▶ **Task statement**
Look through the listing below for the string "computer". Say how many lines hold it, and nothing else.

::::

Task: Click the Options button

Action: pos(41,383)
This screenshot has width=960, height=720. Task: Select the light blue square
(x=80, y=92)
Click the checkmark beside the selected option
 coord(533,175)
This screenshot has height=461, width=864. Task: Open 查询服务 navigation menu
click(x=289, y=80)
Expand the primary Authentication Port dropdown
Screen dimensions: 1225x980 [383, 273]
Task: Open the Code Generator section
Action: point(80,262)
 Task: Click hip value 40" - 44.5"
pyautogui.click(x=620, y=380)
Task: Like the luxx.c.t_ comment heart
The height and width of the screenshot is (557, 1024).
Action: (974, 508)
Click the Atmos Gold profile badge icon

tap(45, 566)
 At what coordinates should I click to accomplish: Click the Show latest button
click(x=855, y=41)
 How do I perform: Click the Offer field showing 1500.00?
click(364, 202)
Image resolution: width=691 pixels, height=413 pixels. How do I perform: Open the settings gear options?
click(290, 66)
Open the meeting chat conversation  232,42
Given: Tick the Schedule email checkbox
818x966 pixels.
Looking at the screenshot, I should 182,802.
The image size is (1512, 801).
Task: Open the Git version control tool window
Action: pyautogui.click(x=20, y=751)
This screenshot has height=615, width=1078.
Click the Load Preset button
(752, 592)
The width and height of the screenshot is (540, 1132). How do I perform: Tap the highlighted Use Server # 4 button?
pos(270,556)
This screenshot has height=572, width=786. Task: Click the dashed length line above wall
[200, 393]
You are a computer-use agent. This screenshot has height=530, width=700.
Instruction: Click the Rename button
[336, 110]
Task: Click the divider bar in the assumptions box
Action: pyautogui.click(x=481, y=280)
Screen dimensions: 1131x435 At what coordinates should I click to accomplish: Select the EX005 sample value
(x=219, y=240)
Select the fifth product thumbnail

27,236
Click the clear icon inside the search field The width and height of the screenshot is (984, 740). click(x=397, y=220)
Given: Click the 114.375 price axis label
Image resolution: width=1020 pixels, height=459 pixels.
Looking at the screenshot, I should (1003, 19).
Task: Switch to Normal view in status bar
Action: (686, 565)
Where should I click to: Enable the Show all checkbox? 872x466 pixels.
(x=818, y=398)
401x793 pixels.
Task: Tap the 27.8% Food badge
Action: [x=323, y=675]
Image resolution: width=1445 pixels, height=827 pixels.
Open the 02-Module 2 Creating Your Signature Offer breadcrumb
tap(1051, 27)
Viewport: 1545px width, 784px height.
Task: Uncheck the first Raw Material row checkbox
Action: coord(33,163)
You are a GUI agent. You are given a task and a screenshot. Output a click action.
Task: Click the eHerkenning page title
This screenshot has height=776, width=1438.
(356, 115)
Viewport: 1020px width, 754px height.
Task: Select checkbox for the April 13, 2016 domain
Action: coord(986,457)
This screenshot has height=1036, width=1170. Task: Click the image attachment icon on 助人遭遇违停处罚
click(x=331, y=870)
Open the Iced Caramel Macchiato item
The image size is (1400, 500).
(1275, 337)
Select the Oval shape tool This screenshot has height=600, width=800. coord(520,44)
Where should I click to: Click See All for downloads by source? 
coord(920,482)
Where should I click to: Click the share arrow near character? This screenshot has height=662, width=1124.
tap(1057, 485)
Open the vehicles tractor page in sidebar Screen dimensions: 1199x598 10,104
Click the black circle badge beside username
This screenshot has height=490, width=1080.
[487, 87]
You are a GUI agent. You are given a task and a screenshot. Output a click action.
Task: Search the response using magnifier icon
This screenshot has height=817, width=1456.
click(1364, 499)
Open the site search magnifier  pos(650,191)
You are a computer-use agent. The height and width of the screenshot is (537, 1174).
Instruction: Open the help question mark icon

::::

▶ **Answer area**
2